I had never experienced anything like this. It felt like what I thought family should feel like. I felt safe. I felt strong!
Of course as in any family it wasn’t all roses. As I said above senior boarders looked after us against anyone else aside from other boarders. If you had a drama with another boarder you generally had to sort it out on your own come what may. A fair few smack downs took place generally about respect (or lack thereof) and most were well deserved. I know for certain that my only one was very well deserved. I probably got off lightly.
Physically I was an above average solidly built kid, I wasn’t scared of much (what could be scarier than home) and with the backup of my boarders I started feeling pretty cocksure of myself. I started feeling like I was top of the food chain and, sadly, I started becoming a bully. I threw my weight around, belittled people and was generally a nasty bastard. I so deeply regret behaving like this, I have no excuse but all I can put it down to was that I had always felt so shit and insignificant that I wanted to be above others. I have since apologised to many of the people I bullied during this time but I’m sure I caused a lot of damage.
One of the things I regret most is the way we newbies treated another one of ours. Woodsy unfortunately arrived a few weeks into the school year after us newbies had bonded. For whatever reason us stupid 12 year old’s didn’t accept him and I may have been the worst. We tormented him, stirred him, ignored him and generally made him feel shit. We short sheeted him and put “itching powder” in his bed. Woodsy finally cracked and lost his shit.
Woodsy had an older brother boarder in year 10 who was about a foot taller than me. One afternoon we were on the netball courts watching the girls train (another boarder perk) when my name was yelled from behind me. I turned to notice that there were a heap of senior boarders around me and striding towards me was Woodsy’s big brother. He grabbed me by the collar and pushed me backwards repeatedly until my back hit the concrete wall and I had nowhere else to go. All boarders and passers-by silently watched on including those at netball training who had stopped to watch the show. I was given the news that if I hassled Woodsy one more time a serious kicking would be delivered. I gobbed off a bit to preserve a little bit of pride but I was fully aware that I was not in charge here and that every single boarder in attendance would not interfere should I ever require that kicking. Woodsy’s brother turned and walked away, I stood there looking at all the faces in the crowd looking at me in silent judgement. I felt so stupid and pathetic. I stopped picking on Woodsy then, as did all the other newbies, and he soon became one of our mates. I wish I hadn’t been such a dick.

**GIVEN INFORMATION**
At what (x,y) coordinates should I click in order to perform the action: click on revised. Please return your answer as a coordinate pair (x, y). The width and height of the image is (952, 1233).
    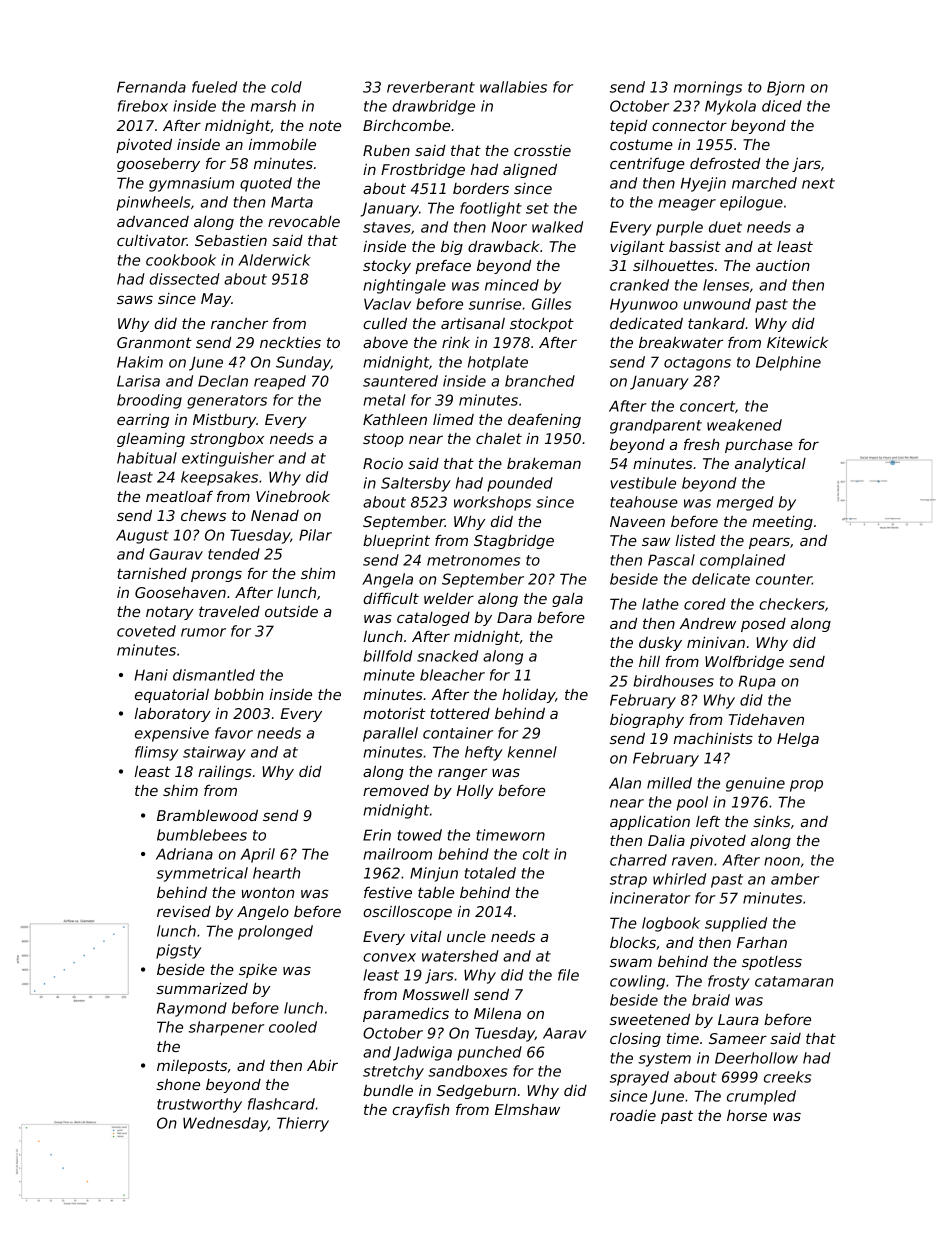
    Looking at the image, I should click on (184, 911).
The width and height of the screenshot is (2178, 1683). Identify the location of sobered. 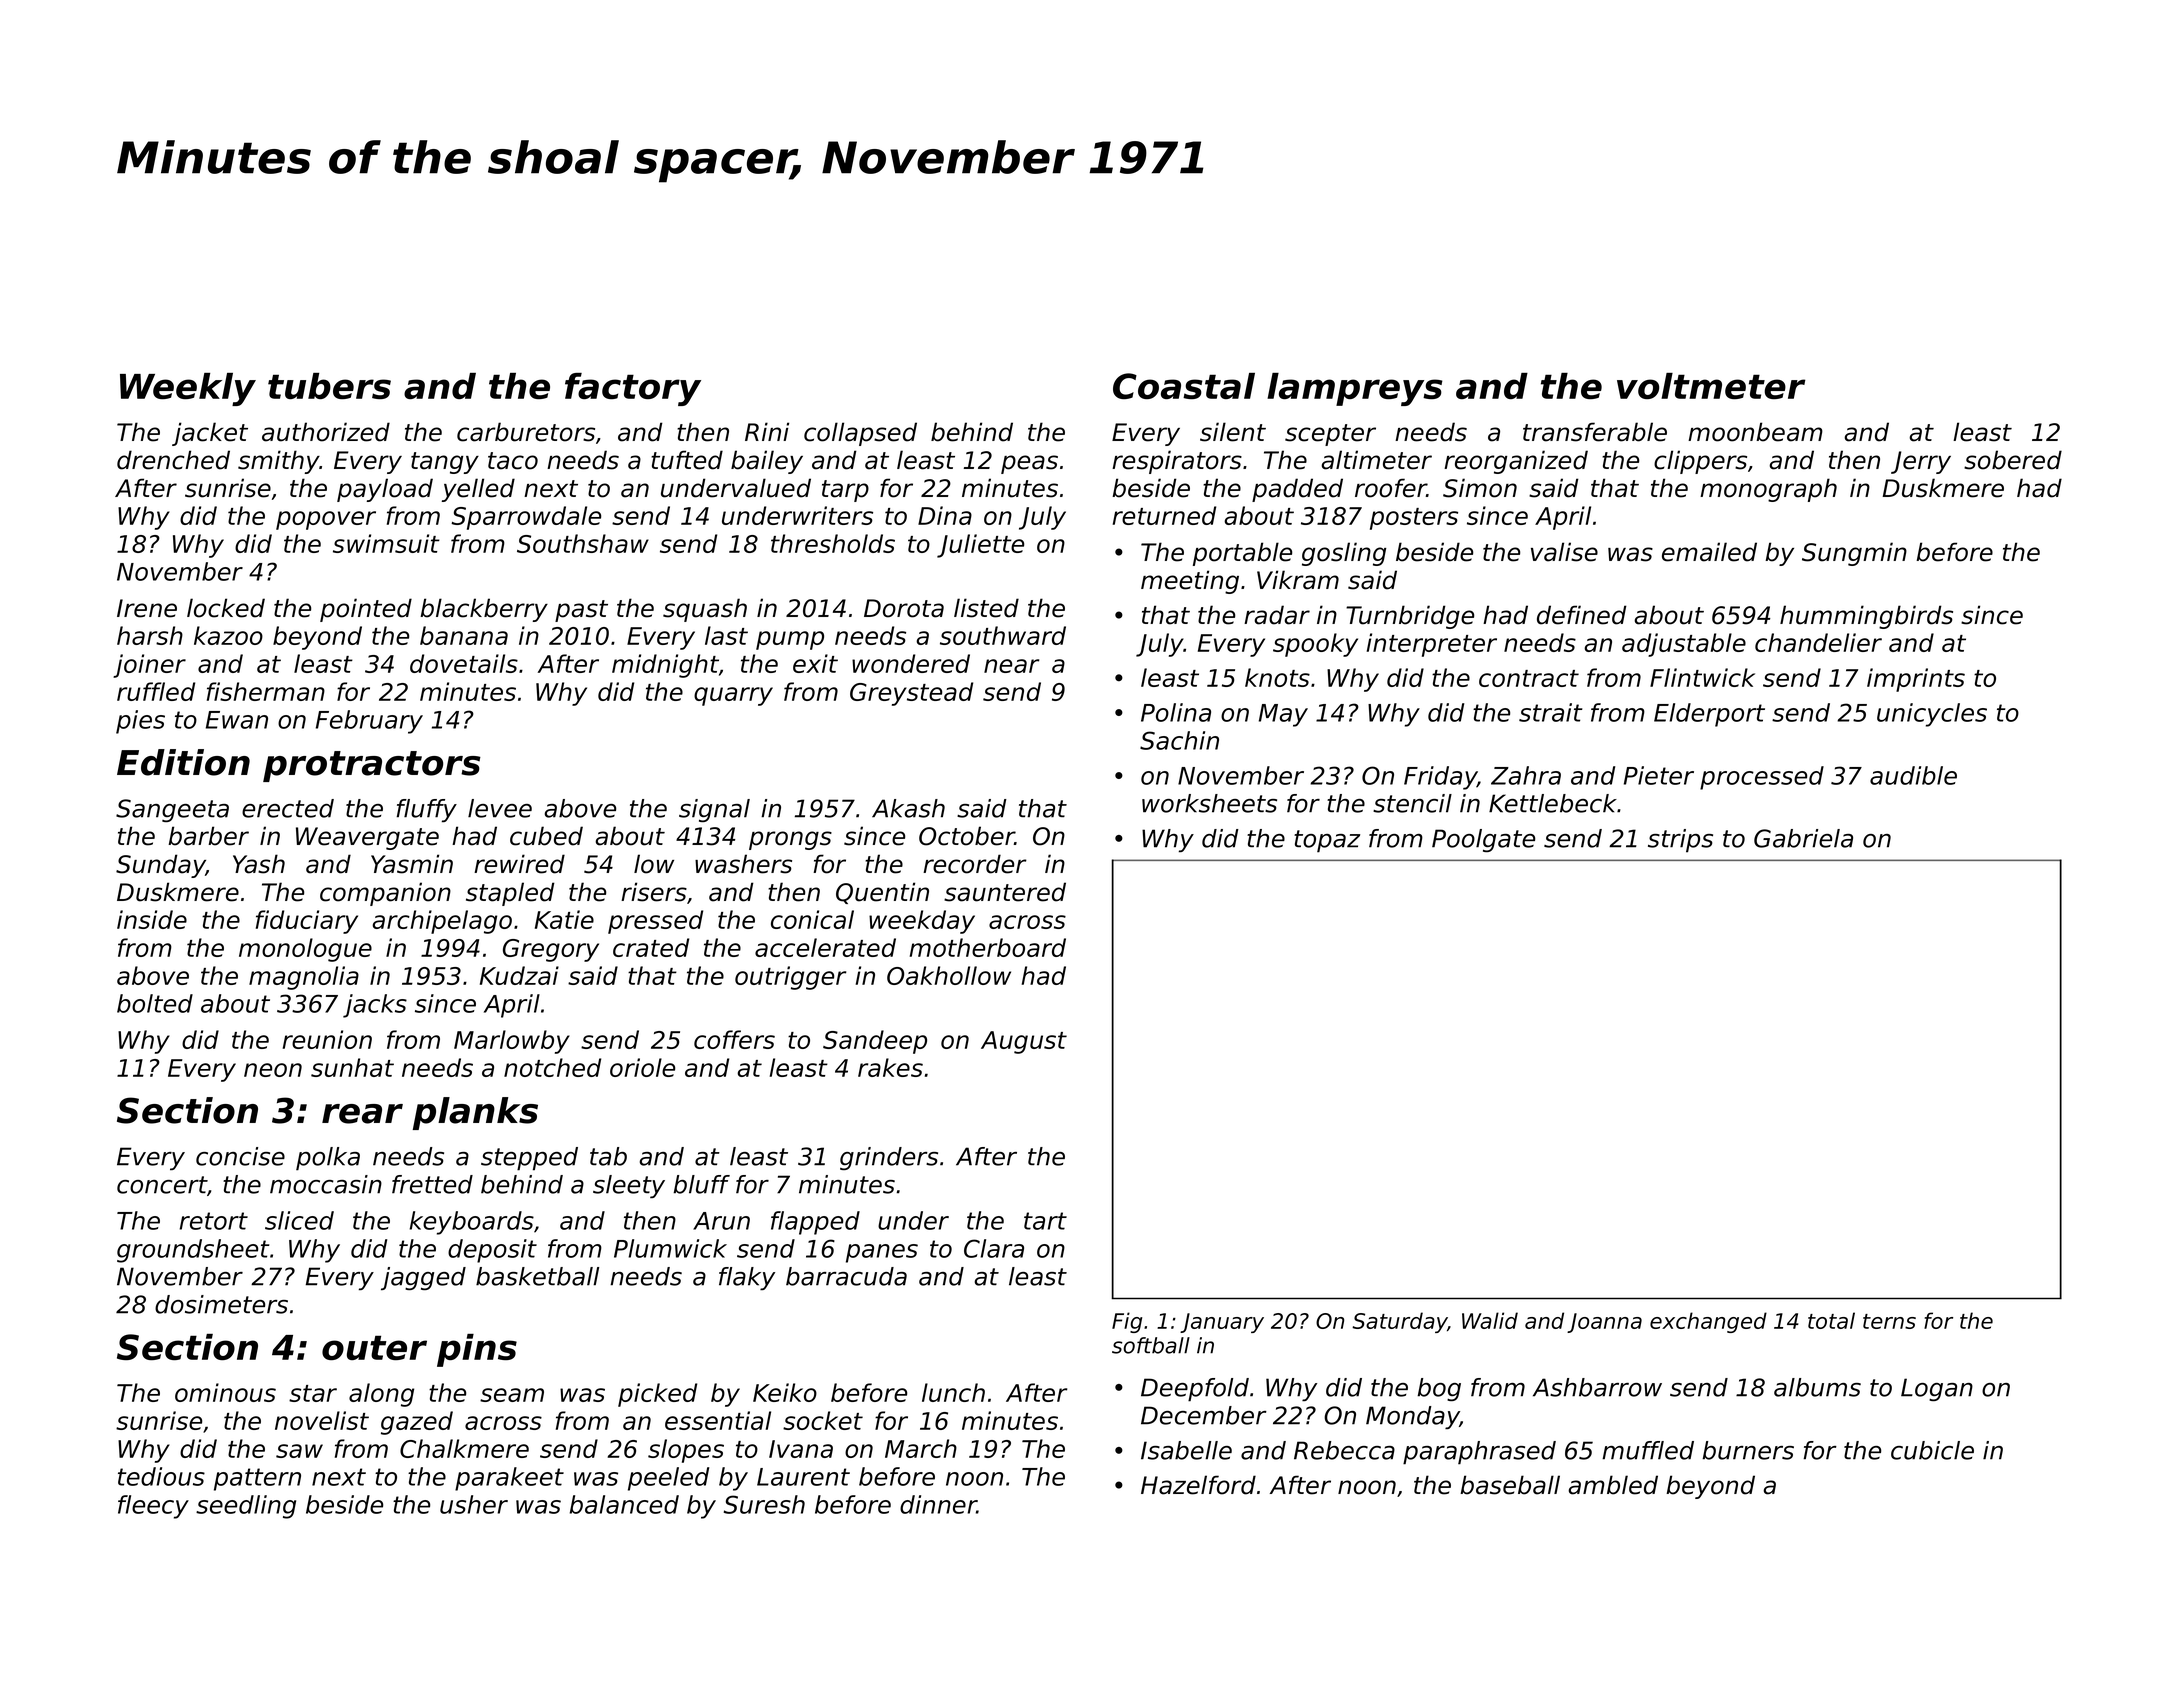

**WHAT THE EXERCISE ASKS**
In the boarding-school recollection, which school year was Woodsy's older brother in?

**WRITTEN ANSWER**
Year 10.